May 6, 2013

Make Munich Report Part I: 3D Printing

The future husband and I went to Munich's first Maker fair "Make Munich" 2 weeks ago. Among other nerdy things 3D printing was the main focus. Fabbster even provided a bunch of 3D printers to try printing yourself. Of course the future husband came prepared and had downloaded a free Batman Cookie Cutter Object File from the MakerBot Thingiverse. We were able to claim a 3D printer for ourself and with a little help from the Fabbster Team we got the printer going.

So how does 3D printing work? According to Wikipedia it is "a process of making a three-dimensional solid object of virtually any shape from a digital model, it is achieved using an additive process, where successive layers of material are laid down in different shapes."
The objects made at the fair were mostly plastic, so how it works is the machine pulls in plastic "ink", melts it and "prints" it on a surface one layer on top of another in the shape of the desired object. Not that complicated if you think about it. It just sound so futuristic!

The printer started making our cookie cutter by printing a base of plastic, which would be removed at the end. This was pretty important, because the plastic sticks to the surface and had to be scraped off.

The yellow thing in the middle moves around pretty quickly. The diagonal, vertical and horizontal bar allow it to move and shape the batman logo.

Like a pro! There were many admirers.

Almost finished. Sticking out of the middle you can see where the plastic gets drawn in to be melted and printed. Usually it would be drawn in automatically from the stack on the right, but it wasn't working right so the man had to fill it up for the entire print of about 40 minutes.

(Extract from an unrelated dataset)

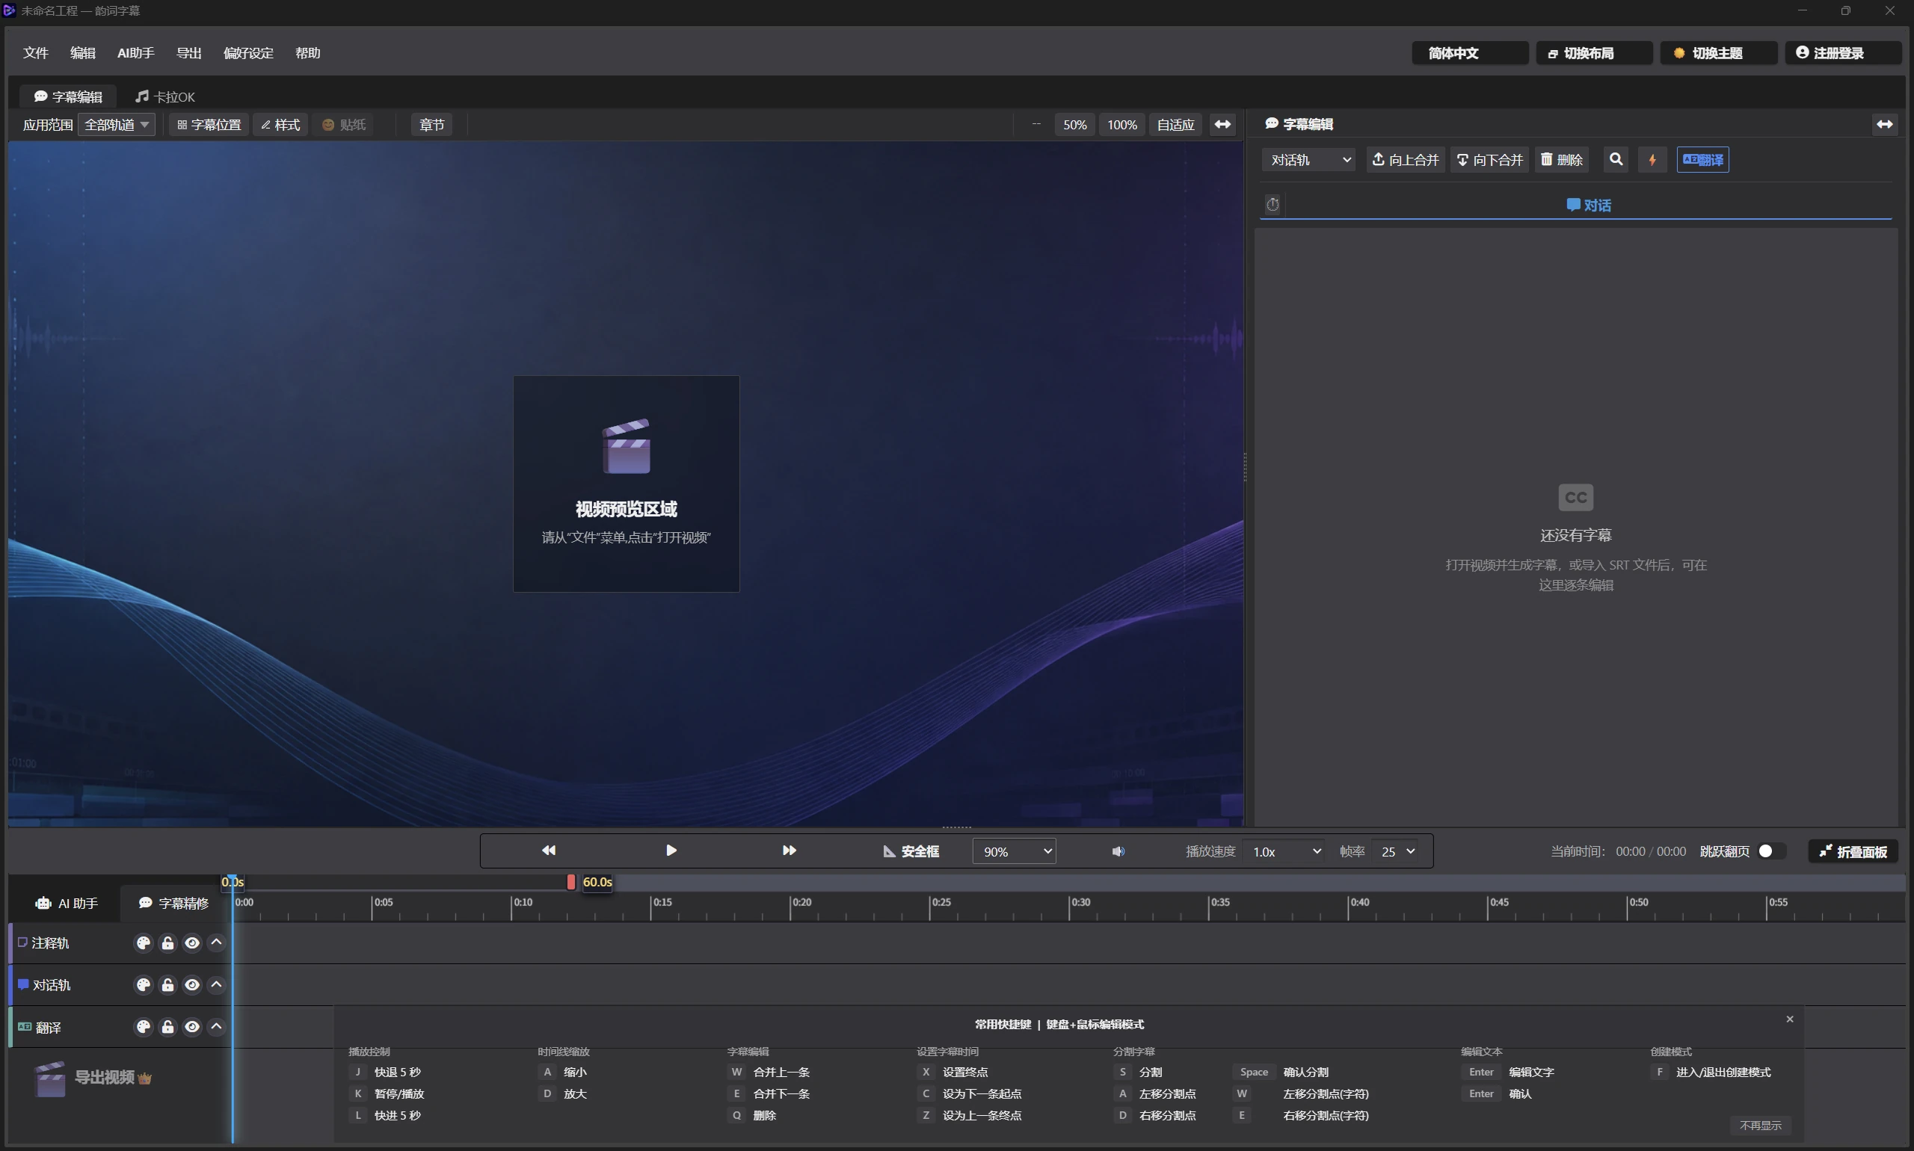
Task: Click the stopwatch icon beside 对话 tab
Action: click(1273, 205)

Close up. You can kind of tell that it is made of layers, but there were some printers and prints showcased where you couldn't even tell. Especially with the prints made of other materials like wood and metal (don't ask me how that's "melted" down and layered).

The cookie cutter was already in use to make some awesome Batman Cookies.

The big issue with 3D printing is copyright and piracy. There was a talk by Roman Keßler about whether 3D technology is opening the Padora's box. I was really looking forward to this talk, because I am dealing with the german copyright law in my job and am also personally interested how the copyright progresses and and how to deal with new technology. Sadly this was not a professional talk as I had hoped, but a "What if.." situation assembly. What if I print out a 3D object for private usage? Was the print file aqcuired legally? Can I sell this object?

Most question were left unanswered, because the technology is not quite far enough and the printer's not cheap enough to be available to the broad public. But it is going to be soon and I can't wait!